These prophecies are true if by that time the opposition is banned.
From Climate Scepticism
BY JIT

By Order
If you crawl around the drainpipes of the internet enough, you will see plenty of news about how great things are going for EVs. An example this week from Mr. Bloomberg is shown in the featured image.
[Visit the link for the entire self-congratulatory marmalade.]
This excerpt hints at what is actually going on:
COLIN McKERRACHER (BloombergNEF’s head of Advanced Transport): But policy really matters and what you can safely say is that in places where there is no supportive policy, there’s very, very little EV adoption. And in places where there’s a lot of policy, there’s a lot of adoption.
JIT: And in places where packs of starving feral dogs roam, people don’t take their families on picnics.
In a car review a fortnight ago, it was reported that the Lucid Air is the best EV around. According to Auto Express,
It’s a crying shame we won’t get the Lucid Air in the UK, for it is arguably the best EV in the world right now.
OK Kevin, how much is it?
The basic version available in some European countries…
costs the equivalent of just 80 grand and delivers a real-world range of over 400 miles, a 0-62mph claim of less than four seconds and a top speed of 140mph. And that’s just the base model.
Just 80 grand! For just the base model. Remarkable!
The story of Lucid Motors (so far…) is an interesting one. In 2021, Lucid was the next big thing:

In fact, some smart guy called Mr. “On the Pulse” got so excited by Lucid that he bet the farm on it.
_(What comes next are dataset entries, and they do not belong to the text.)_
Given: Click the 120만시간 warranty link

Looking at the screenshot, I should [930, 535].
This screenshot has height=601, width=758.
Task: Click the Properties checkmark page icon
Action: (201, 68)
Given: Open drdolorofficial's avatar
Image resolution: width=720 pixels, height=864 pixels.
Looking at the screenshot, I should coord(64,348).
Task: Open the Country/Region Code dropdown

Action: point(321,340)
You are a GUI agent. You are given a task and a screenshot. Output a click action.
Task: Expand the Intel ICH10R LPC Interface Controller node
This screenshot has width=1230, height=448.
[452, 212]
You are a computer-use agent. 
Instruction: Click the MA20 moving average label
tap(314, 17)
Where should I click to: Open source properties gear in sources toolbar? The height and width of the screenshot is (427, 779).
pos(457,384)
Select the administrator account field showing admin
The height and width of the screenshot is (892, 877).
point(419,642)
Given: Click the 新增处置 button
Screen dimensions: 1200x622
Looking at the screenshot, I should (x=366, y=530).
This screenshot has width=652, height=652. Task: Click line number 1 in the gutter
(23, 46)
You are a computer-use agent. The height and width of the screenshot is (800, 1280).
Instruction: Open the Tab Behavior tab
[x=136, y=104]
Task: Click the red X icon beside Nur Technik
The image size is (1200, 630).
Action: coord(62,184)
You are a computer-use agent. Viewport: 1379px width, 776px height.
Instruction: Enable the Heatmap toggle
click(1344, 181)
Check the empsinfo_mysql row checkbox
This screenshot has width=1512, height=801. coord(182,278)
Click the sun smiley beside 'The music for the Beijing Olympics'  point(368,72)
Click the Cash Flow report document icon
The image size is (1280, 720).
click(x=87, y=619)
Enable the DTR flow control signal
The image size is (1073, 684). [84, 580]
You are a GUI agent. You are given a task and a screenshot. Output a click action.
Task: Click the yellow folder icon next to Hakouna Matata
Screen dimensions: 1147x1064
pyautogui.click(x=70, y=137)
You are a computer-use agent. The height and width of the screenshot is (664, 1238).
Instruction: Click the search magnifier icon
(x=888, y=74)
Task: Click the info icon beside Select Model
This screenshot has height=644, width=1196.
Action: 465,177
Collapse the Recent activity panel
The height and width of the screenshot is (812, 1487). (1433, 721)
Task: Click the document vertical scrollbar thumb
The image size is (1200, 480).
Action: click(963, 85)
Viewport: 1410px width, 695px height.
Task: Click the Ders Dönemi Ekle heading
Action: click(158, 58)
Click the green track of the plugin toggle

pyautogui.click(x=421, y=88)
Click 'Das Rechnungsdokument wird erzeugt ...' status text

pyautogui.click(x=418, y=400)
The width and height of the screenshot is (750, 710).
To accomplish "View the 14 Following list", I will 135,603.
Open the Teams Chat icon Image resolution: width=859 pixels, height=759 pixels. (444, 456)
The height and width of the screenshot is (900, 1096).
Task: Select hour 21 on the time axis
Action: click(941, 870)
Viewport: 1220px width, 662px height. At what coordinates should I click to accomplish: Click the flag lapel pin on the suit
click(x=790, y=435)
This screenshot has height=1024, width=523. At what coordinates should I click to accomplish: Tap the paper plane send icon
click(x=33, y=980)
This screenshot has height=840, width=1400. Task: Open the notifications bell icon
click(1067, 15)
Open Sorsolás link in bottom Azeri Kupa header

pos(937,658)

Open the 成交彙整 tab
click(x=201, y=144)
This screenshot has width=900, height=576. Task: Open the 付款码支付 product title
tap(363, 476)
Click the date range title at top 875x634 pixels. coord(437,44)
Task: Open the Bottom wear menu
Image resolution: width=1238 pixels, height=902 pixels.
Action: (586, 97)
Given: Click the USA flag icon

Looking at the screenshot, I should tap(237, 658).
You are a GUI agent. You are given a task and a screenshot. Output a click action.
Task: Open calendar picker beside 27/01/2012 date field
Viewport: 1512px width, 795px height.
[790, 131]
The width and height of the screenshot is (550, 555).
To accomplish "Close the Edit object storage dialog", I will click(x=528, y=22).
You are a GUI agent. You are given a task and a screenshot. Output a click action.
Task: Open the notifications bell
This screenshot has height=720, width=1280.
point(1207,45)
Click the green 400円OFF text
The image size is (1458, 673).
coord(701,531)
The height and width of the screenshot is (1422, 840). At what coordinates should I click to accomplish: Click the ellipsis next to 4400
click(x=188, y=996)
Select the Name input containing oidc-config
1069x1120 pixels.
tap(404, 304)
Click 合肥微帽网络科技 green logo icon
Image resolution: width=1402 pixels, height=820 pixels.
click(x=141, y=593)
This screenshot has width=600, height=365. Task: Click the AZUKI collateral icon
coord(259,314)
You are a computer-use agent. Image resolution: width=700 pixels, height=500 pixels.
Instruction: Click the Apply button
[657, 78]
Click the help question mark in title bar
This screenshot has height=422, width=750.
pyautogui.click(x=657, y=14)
What happened next? This headline – coincidentally also from Mr. Bloomberg – hints that not everything is rosy.

This is what happened to the share price after Mr. “On the Pulse” invested half his net worth in the project (at about where the blue dot is).

The good news for Mr. “On the Pulse” is that he still has the 50% of his net worth that he didn’t spend on Lucid shares. However, it is fair to say that he is ruing his punt:

I count my investment in Lucid Motors as the largest investment error I have made so far.Mr. On the Pulse
Well, you can say that again.
I count my investment in Lucid Motors as the largest investment error I have made so far.Mr. On the Pulse
Thanks. I heard you the first time. Lucid has gone for the luxury EV market, which of course is low volume and rife with competition. Maybe they will make a go of it. They do have the serious backing of the Saudis, so they will not go bankrupt any time soon. Obviously Lucid are not really going to be affected by EV mandates or quotas, which will mostly benefit mass market vehicles.
And what about those mandates-slash-quotas themselves?
Well, the air started going out of Rishi Sunak’s EV mandate “concession” before he had finished speaking.
Hooray! No new car buyer will be forced to buy an EV in 2030. Except they will. Oh.
That’s because rather than ban ICE vehicles entirely, he’s merely offering the sop of an allowable quota of 20%, sliding rapidly down from a 78% allowable quota of ICEs next year. Yeh, Mr. Denier, but any one of us could be in that 78% next year or 20% in 2030, so we aren’t banned from buying an ICE car. No indeed. But the back of my envelope tells me that we will be paying a lot more for our ICE car than otherwise.
I’m not going to go over the numbers here, but my toy estimate of the effect of the quota is of an additional cost to consumers and businesses of £4 billion per quarter in 2030 at the low end (should we fully comply with the 80% mandate). This just accounts for the extra costs of EVs: there are no fines, because the proportion of ICEs is within the quota.
That’s just for sales of course. You may argue that there will be savings on fuel so the net cost is lower.
Note also that my estimate of £4 bill does not include the additional costs created by the new zero-emission van mandate (10% next year and cranking up). You can probably add a billion per quarter in 2030 for that. The ball-park is £20 billion a year in added costs for no improvement in productivity.
This all adds to inflation of course. However, it may marginally reduce CO2 emissions and/or particulates, with the caveat that the heavier EVs will produce more particulates from their tyres, if anyone cares about that.
ASTERISK: Everything I know about economics I learnt from Economics for Dummies, so I am very much Jon Snow on the topic. My estimate of these costs is not science. Although I can show my working if it is demanded. The cost to the country if we fully comply is easy to compute given reasonable assumptions: (i) £10,000 average cost advantage for ICE vs EV and (ii) no reduction in overall sales volumes. Numbers for partial compliance are a bit harder to work out but are easy enough with a spreadsheet. Of course the real picture is far more complex than my toy model; there are not two kinds of cars, one costing £10,000 less than the other but subject to a £15,0000 fine for each vehicle over a 20% quota.
DOUBLE ASTERISK: The toy model implies that the Exchequer would rather we carried on buying ICEs. That way, they get the full VED, the fuel duty, and the VAT on it, plus the value of all the fines. If we comply with the mandate fully, the tax take from the fines will be diverted to paying the costs of the car companies, while the fuel duty etc goes up in smoke.
That’s the non-U-turn U-turn, which was accompanied by a mixture of indignation and credulity and not enough cynicism.
One would have thought that the future should have a certain inevitability about it. Do EVs? I don’t think so. EV sales can limp along with a burly man on each arm, but once the burlies let go, the sales fall over. EVs will eventually have to stand on their own four wheels. Naturally if by that time the opposition is banned… well, then the prophecies are true.
EVs are the future.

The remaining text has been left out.